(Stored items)

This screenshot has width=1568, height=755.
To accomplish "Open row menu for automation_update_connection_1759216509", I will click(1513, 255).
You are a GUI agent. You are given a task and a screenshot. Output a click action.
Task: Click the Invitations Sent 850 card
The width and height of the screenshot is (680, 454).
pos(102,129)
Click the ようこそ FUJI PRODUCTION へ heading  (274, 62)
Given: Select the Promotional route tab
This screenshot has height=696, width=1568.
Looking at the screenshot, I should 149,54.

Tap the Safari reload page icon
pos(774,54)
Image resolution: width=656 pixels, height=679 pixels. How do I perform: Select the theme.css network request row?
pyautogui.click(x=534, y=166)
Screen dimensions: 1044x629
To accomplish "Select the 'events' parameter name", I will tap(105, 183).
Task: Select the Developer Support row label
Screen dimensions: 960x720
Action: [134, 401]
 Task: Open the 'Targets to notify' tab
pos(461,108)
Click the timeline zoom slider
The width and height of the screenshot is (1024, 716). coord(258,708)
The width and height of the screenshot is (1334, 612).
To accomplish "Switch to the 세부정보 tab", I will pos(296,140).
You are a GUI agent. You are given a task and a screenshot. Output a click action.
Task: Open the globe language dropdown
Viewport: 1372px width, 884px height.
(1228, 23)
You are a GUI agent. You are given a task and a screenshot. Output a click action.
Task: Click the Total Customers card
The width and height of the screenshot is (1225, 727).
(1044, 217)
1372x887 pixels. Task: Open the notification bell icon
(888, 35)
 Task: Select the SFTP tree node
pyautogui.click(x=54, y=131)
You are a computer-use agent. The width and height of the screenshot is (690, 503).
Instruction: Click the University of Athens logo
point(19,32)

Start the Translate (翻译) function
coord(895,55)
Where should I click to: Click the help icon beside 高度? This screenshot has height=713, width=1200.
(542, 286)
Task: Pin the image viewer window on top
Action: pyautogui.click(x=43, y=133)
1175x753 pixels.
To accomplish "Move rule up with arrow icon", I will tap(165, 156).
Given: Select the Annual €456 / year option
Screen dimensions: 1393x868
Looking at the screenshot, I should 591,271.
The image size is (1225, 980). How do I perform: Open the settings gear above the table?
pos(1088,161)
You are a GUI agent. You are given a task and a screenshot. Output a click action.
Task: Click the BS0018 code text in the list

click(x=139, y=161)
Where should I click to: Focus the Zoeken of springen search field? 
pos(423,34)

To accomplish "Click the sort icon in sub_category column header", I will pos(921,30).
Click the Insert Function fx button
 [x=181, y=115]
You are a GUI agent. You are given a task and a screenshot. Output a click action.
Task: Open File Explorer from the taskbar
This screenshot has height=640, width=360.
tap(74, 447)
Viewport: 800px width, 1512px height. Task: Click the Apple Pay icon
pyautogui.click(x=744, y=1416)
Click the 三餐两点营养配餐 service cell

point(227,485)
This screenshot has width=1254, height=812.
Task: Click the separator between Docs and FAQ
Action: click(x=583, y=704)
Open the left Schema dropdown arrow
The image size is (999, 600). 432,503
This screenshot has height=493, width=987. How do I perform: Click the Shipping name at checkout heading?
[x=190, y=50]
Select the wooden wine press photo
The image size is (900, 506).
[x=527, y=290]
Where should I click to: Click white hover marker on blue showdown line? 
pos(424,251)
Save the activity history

Assignment:
Your task is to quote, without any alteration, the lines running from the top of the records to the line that holds "Task: Click the Invitations Sent 850 card", both included.

Task result:
This screenshot has width=1568, height=755.
To accomplish "Open row menu for automation_update_connection_1759216509", I will click(1513, 255).
You are a GUI agent. You are given a task and a screenshot. Output a click action.
Task: Click the Invitations Sent 850 card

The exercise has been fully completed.